1939 – Norway claims Queen Maud Land in Antarctica
1943 – Franklin D. Roosevelt becomes the first U.S. President to travel by airplane while in office in order to meet with Britain’s Prime Minister Winston Churchill in Casablanca to review the wartime situation and discuss strategy
1943 – Holland Taylor born, American actress; noted for researching, writing, and producing her one-woman show, Ann: An Affectionate Portrait of Ann Richards, which played in 2011-2012 at the Kennedy Center in Washington DC, and on Broadway in 2013. Holland was nominated for a Tony Award for Best Lead Actress in a Play for her performance.
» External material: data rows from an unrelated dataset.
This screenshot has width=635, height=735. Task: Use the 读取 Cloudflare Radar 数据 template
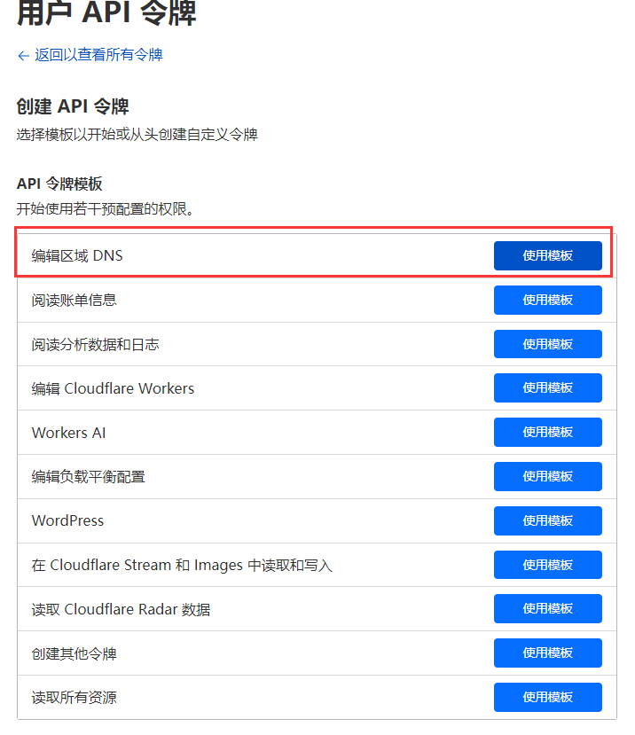pos(547,609)
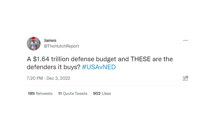This screenshot has width=213, height=123.
Task: Click the word Retweets in stats row
Action: [x=44, y=93]
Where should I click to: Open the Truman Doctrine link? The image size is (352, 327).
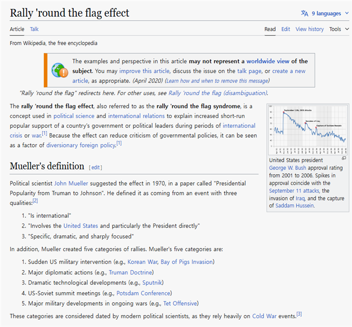tap(130, 272)
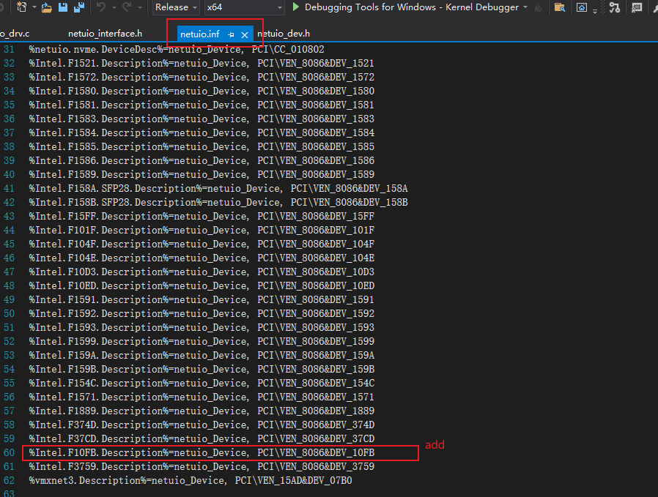Click the certificate signing icon on the toolbar
Viewport: 658px width, 497px height.
point(637,7)
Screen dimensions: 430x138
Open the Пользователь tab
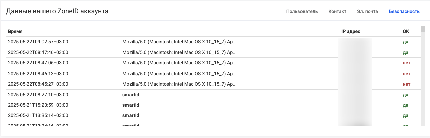click(302, 11)
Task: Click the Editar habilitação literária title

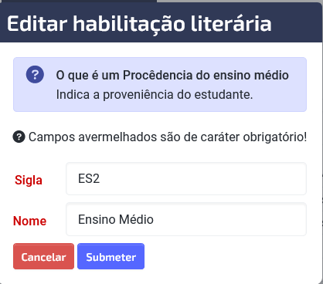Action: coord(139,24)
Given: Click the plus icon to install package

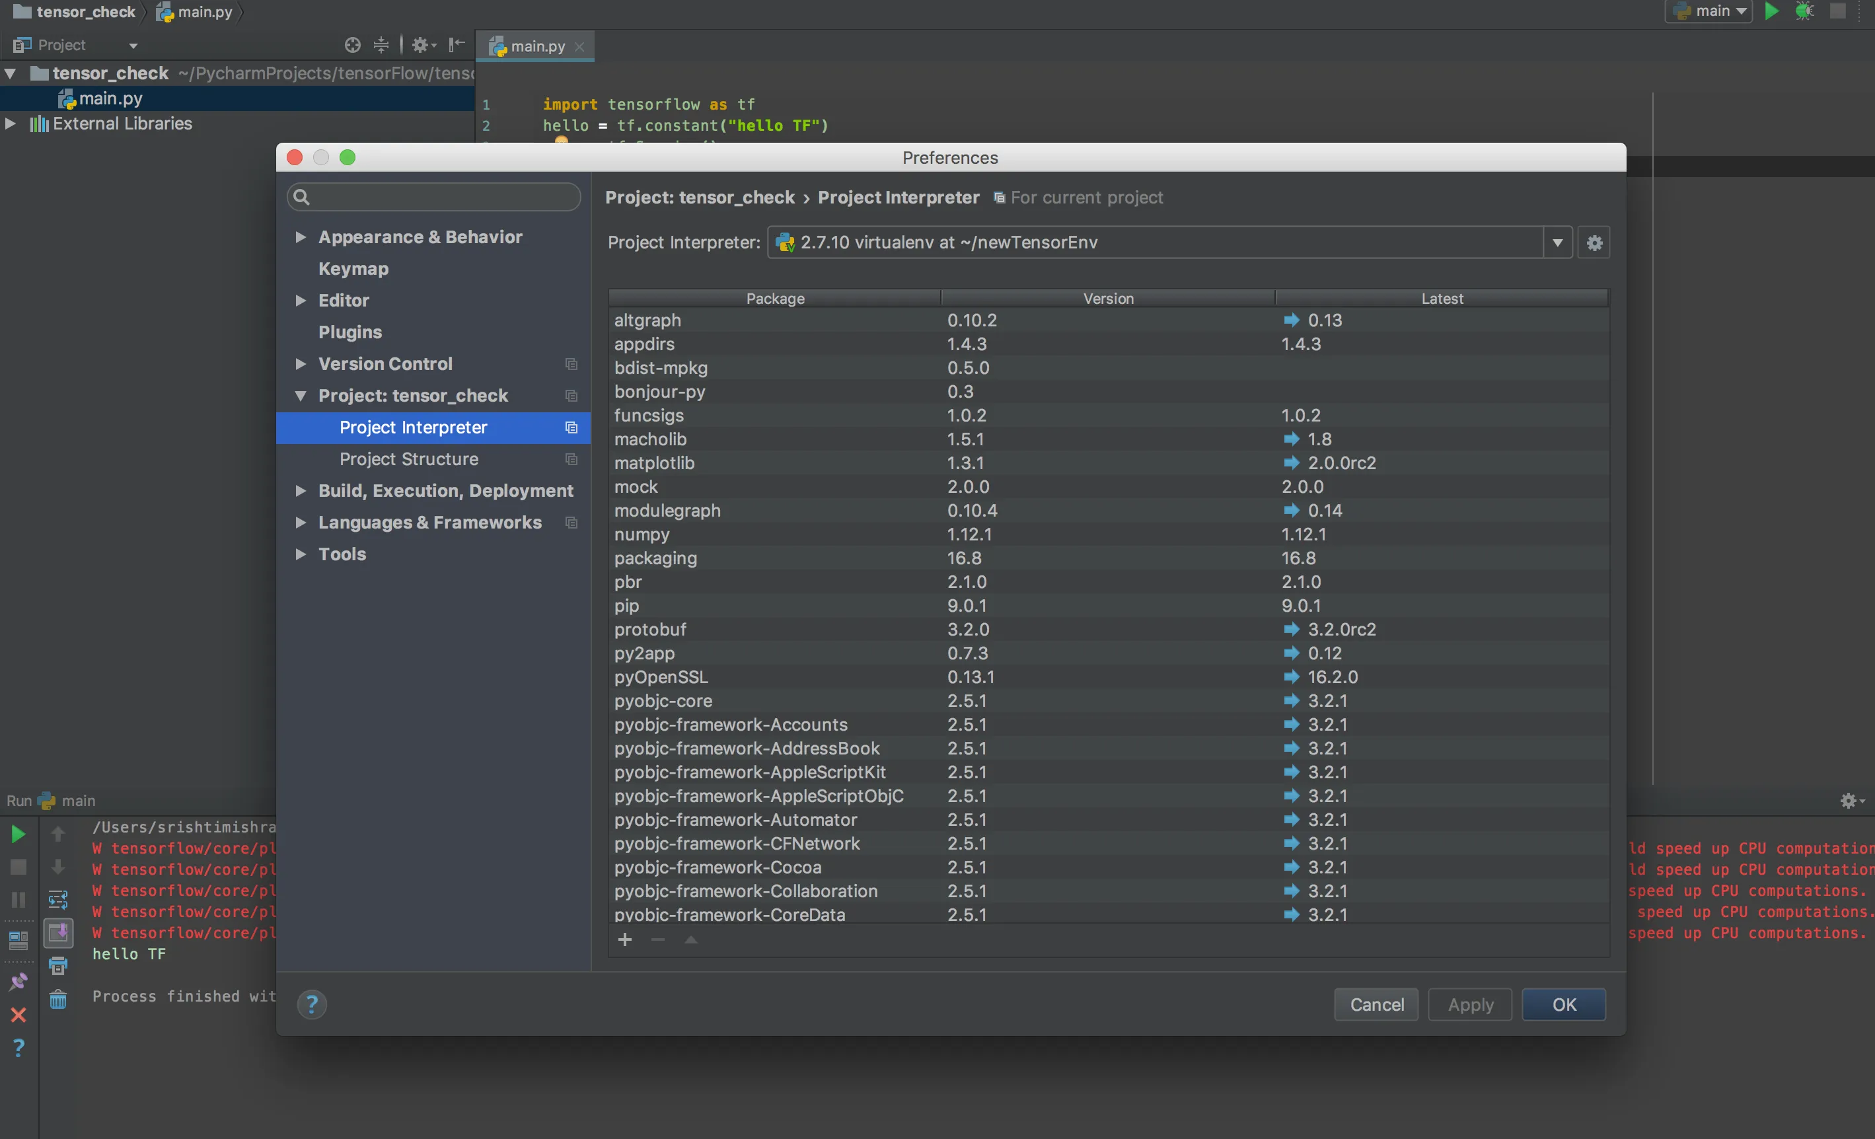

In a 2015 interview, she revealed she was in a serious relationship with a woman, and her partner, Sarah Paulson, later confirmed their relationship. Holland is a long-time supporter of Aids for AIDS in Los Angeles, serving on their Honorary Board and appearing in their annual fundraiser, Best in Drag Show
Holland Taylor as Ann Richards in her one-woman show
1943 – Shannon Lucid born, American biochemist and NASA astronaut who set the records for longest stay in space by an American, and by a woman, on a mission aboard the Mir space station, the only American woman to serve aboard Mir. In 1976, when NASA announced that it would begin accepting women into the space program, Lucid immediately applied. Her first shuttle flight was in 1985 on the Discovery, followed by the Atlantis in 1989 and 1991, where she conducted a variety of biomedical experiments. In 1993, she became the first woman to travel into space on four separate occasions on the Columbia, setting a record for the most total flight time accumulated by a female astronaut on the shuttle (838 hours, 54 minutes). On Mir, she performed experiments, mostly on the effects of longterm space flight on the human body
1944 – Nina Totenberg born, American legal affairs correspondent for National Public Radio (NPR), primarily reporting on the U.S Supreme Court; panelist on Inside Washington (1992-2013); honored seven times by the American Bar Association for excellence in legal reporting; recipient of the first-ever Toni House Award for body of work by the American Judicature Society; first radio journalist named as Broadcaster of the Year by the National Press Foundation; her reporting on Anita Hill’s testimony during the Clarence Thomas hearings became part of the Jewish Women’s Archive’s online exhibit Jewish Women and the Feminist Revolution
1949 – Mary Robison born, American novelist and short story writer; her novel, Why Did I Ever, won the 2001 Los Angeles Times Book Prize for Fiction
1950 – The first prototype of the MiG-17 makes its maiden flight
1951 – Judas Mahlangu born, South African artist; began working for the South African Broadcasting Corporation (SABC) in 1982 as a graphic artist; member of the Soweto Arts Society; his work has been exhibited in Germany, Israel, Portugal and the U.S., and in group and solo exhibitions in South Africa
Revisions – by Judas Mahlangu
1952 – NBC’s long-running news program Today debuts, with host Dave Garroway
1953 – Josip Broz Tito is inaugurated as the first President of Yugoslavia
1954 – The Hudson Motor Car Company merges with Nash-Kelvinator Corporation to form American Motors Corporation
1957 – Kripalu Maharaj was named fifth Jagadguru (world teacher) after giving seven days of speeches before 500 Hindu scholars
1957 – Anchee Min born in Shanghai, Chinese-American author and memoirist; noted for Red Azalea and The Cooked Seed: A Memoir, and six historical novels, including The Last Empress, based on the life of Empress Dowager Cixi
1963 – George Wallace sworn in as Alabama’s governor, pledging “segregation forever”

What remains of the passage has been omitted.